There are obvious limitations to our study. First and foremost, this is a retrospective study with a small sample size and this compels a larger, prospective multicenter representation and external validation for generalizability. Second, the final diagnosis of 6 PCLs was by multidisciplinary consensus. A diagnosis of a non-mucinous PCLs was reached by multidisciplinary consensus and thus surgery was not performed. These patients continue to be followed at our institute (currently > 1 year of follow-up; Supplement 1 ). Third, only a portion of the intracystic epithelium can be sampled due to limitations at the point of needle puncture. Besides, improved technology in the CLE probes to permit utilization in a 22-g needle would permit a larger nCLE viewing area of PCLs, potentially decrease the risk of post-FNA pancreatitis, and likely translate to wider adoption by gastroenterologists. Fourth, we selected consecutive patients with cysts > 20 mm in size and those being evaluated for surgical resection; these factors introduce a potential for significant selection bias where an enriched population is being evaluated.

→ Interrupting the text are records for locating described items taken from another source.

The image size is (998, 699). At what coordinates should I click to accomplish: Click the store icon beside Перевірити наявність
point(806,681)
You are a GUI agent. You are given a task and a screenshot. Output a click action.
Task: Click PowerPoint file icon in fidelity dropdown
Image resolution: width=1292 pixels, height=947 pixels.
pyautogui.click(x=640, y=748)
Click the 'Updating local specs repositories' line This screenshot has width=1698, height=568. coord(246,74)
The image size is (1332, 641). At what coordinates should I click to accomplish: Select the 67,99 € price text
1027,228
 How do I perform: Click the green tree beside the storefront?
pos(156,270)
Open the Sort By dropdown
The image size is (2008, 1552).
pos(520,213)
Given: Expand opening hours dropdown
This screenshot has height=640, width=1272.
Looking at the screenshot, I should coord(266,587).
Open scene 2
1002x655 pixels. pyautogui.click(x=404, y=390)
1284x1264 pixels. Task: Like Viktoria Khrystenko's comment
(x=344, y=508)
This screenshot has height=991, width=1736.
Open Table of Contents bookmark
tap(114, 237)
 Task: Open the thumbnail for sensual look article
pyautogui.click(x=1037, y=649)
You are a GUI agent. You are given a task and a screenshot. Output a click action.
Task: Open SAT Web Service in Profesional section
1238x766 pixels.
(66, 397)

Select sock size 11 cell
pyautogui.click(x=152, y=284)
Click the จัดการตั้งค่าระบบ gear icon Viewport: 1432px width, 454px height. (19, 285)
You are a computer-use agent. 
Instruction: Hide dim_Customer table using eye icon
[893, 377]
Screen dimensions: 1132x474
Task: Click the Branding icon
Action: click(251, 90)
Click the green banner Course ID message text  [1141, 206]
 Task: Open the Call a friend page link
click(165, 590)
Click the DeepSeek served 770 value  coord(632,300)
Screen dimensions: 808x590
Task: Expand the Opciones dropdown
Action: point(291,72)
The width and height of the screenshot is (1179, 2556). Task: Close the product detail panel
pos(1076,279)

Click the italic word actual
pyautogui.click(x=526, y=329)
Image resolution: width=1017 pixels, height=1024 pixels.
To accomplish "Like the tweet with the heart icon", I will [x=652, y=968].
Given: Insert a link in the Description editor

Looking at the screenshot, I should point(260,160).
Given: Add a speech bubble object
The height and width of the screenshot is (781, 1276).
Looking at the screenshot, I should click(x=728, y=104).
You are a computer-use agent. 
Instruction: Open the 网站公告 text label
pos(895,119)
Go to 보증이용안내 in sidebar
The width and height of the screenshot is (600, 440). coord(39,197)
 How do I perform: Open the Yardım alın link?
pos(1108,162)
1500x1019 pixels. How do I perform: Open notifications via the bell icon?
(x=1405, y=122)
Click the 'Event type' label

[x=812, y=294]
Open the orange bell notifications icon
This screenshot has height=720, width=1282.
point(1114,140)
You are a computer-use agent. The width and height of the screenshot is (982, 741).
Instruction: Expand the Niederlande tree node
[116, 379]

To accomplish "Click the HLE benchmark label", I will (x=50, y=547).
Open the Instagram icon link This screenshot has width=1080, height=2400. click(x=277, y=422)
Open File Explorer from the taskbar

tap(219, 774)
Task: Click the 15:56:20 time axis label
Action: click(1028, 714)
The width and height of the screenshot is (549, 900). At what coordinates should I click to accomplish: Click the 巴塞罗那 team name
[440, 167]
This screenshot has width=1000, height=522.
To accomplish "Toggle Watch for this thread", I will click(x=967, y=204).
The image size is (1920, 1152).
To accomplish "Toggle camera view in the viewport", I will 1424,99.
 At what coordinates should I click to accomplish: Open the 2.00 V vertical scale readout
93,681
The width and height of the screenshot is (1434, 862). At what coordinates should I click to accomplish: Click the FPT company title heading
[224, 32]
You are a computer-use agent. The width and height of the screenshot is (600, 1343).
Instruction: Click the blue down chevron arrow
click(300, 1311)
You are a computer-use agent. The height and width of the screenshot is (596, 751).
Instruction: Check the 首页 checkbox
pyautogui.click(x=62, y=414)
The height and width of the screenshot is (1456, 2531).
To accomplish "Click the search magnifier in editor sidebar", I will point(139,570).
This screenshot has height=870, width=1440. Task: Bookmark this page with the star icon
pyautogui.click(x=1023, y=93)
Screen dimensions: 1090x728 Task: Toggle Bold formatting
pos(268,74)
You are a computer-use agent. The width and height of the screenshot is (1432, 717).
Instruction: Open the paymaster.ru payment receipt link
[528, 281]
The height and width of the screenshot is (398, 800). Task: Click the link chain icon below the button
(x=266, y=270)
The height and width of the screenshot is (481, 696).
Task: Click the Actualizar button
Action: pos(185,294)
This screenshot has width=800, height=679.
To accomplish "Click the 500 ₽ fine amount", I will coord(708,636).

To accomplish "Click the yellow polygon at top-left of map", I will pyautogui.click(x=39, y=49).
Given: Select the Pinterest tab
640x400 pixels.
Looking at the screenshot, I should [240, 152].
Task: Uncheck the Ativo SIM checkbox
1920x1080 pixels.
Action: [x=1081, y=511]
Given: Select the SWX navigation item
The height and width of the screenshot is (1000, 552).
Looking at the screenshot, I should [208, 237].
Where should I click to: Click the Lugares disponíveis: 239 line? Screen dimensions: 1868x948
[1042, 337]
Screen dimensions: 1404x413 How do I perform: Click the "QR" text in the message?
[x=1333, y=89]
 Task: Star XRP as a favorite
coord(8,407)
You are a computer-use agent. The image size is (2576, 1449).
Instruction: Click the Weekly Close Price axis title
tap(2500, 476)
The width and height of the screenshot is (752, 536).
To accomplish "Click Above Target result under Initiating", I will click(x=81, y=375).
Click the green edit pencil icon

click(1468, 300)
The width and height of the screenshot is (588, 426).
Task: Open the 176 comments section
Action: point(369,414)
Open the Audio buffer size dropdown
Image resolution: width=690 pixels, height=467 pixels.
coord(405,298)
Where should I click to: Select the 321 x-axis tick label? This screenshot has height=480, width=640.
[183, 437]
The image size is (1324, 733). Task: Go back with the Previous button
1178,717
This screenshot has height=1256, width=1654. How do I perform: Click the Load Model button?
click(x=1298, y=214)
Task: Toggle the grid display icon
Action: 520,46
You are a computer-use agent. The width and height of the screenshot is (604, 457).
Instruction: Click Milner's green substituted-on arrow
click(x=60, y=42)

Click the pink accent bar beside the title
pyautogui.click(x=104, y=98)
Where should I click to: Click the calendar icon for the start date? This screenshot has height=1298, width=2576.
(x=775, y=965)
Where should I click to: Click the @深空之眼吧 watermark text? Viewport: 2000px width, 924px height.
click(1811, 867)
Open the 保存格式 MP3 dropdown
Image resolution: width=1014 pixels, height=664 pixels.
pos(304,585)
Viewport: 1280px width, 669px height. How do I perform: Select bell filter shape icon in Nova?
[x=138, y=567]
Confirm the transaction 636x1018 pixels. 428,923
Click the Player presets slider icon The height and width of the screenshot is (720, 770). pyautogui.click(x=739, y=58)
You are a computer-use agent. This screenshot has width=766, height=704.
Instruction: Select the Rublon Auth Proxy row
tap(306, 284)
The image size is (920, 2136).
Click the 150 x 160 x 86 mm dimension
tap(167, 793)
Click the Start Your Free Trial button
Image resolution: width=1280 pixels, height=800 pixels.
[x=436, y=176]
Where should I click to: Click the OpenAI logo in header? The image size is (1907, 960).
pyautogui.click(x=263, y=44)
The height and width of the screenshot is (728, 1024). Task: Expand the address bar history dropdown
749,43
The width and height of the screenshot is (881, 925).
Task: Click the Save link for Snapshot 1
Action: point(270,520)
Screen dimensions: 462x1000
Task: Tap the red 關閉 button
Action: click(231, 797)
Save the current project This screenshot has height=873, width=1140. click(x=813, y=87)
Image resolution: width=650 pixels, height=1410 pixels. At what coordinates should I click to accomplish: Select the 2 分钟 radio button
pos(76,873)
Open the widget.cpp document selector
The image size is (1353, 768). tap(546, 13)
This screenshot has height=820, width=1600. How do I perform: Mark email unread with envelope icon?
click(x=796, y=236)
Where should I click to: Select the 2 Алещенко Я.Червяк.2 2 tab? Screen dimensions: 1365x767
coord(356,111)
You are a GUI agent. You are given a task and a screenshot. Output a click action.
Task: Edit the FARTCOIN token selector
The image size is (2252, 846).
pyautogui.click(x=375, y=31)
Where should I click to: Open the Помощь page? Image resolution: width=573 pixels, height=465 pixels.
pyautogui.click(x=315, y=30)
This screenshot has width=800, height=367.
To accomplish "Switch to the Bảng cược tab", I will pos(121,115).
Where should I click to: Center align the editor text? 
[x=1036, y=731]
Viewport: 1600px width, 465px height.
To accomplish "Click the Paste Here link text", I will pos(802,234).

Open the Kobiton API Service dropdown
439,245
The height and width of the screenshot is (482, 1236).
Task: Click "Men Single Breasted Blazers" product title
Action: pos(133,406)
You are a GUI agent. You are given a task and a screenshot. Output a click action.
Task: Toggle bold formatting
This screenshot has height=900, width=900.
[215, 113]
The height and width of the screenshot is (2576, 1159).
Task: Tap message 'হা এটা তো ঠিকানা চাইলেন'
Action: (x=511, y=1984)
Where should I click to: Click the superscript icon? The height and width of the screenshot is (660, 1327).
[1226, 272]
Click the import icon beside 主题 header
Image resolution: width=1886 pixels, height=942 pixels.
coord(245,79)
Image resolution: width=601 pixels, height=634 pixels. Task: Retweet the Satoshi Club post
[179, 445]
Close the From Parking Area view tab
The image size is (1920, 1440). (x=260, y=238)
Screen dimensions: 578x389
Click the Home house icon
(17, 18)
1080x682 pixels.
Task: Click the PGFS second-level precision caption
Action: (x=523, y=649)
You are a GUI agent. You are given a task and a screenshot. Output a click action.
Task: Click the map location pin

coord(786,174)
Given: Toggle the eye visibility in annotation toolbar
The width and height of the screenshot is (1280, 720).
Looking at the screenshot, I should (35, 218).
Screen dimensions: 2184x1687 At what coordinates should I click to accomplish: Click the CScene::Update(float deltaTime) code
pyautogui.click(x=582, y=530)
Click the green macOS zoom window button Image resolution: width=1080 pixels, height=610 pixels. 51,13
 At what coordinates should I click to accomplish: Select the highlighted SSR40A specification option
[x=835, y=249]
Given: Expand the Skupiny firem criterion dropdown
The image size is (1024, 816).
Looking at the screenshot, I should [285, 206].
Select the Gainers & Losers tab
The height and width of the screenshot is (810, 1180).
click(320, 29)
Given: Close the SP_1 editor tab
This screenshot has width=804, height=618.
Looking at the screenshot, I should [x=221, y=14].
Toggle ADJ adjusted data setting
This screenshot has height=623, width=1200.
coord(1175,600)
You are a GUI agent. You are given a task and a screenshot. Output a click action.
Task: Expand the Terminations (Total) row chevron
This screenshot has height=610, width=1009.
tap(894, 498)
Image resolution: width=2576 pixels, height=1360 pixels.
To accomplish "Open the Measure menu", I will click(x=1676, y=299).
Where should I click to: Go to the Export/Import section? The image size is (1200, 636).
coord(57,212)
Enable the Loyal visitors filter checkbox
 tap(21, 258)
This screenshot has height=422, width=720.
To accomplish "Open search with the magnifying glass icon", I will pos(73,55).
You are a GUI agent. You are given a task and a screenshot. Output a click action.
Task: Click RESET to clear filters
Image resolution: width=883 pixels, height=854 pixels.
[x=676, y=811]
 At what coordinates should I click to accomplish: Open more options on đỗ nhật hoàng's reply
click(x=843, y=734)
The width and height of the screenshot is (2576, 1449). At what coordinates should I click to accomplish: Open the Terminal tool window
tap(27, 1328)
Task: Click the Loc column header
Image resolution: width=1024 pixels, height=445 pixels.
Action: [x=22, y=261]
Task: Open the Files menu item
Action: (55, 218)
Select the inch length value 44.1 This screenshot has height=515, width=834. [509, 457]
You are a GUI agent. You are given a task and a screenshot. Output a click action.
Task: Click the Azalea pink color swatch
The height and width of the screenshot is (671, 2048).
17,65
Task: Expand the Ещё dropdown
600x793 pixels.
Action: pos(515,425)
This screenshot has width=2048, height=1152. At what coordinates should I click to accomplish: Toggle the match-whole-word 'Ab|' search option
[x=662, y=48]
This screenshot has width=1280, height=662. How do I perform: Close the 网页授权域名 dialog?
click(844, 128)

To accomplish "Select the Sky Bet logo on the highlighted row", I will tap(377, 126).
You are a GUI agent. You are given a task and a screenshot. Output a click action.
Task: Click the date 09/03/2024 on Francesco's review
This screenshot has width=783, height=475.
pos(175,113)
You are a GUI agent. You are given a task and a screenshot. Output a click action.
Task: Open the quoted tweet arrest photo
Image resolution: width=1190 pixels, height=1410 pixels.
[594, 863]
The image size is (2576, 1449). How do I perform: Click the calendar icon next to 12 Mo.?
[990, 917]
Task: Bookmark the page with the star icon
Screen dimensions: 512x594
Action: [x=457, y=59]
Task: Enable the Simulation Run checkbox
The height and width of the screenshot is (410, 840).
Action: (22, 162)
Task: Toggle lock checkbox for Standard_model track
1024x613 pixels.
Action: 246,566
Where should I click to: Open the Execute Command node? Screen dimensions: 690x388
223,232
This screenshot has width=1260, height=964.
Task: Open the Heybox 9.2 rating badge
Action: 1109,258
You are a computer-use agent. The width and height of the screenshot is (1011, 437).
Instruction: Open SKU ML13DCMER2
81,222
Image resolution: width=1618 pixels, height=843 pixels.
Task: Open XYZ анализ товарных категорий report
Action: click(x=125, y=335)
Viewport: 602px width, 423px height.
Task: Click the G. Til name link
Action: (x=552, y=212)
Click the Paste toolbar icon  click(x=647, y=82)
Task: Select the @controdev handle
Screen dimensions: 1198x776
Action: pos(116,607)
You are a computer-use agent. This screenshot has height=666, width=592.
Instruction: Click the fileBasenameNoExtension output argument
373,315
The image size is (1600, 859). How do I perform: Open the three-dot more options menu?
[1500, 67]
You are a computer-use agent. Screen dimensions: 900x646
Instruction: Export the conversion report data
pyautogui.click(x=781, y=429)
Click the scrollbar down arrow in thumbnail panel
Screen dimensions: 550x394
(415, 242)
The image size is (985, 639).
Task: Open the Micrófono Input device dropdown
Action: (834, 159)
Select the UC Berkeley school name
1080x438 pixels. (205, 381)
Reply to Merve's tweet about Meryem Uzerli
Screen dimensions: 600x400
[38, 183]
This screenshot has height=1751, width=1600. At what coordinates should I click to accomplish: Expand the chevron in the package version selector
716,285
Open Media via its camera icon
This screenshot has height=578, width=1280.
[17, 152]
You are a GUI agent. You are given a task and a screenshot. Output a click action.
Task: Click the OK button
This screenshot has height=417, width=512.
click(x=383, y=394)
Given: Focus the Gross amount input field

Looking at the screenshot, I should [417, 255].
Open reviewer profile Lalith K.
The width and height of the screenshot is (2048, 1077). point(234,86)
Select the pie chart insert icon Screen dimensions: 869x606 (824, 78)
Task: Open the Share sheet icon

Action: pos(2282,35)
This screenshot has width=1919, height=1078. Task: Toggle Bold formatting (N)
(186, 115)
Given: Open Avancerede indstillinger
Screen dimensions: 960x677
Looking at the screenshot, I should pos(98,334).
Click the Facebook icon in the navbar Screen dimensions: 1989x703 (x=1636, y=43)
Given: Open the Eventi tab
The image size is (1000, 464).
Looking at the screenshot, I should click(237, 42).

In conclusion, EUS-guided nCLE is a minimally invasive procedure that can potentially improve the preoperative diagnostic performance of PCLs allowing diagnosis of mucinous cysts with improved accuracy. This technology is currently used in a small number of academic centers. There is a low, albeit present, risk of post-procedural acute pancreatitis, which we believe can be reduced by limiting the time of image acquisition. EUS-nCLE is potentially complementary and can be combined with novel cyst fluid molecular markers, and a collective strategy may need to be explored for accurate diagnosis and risk stratification of pancreatic cystic lesions.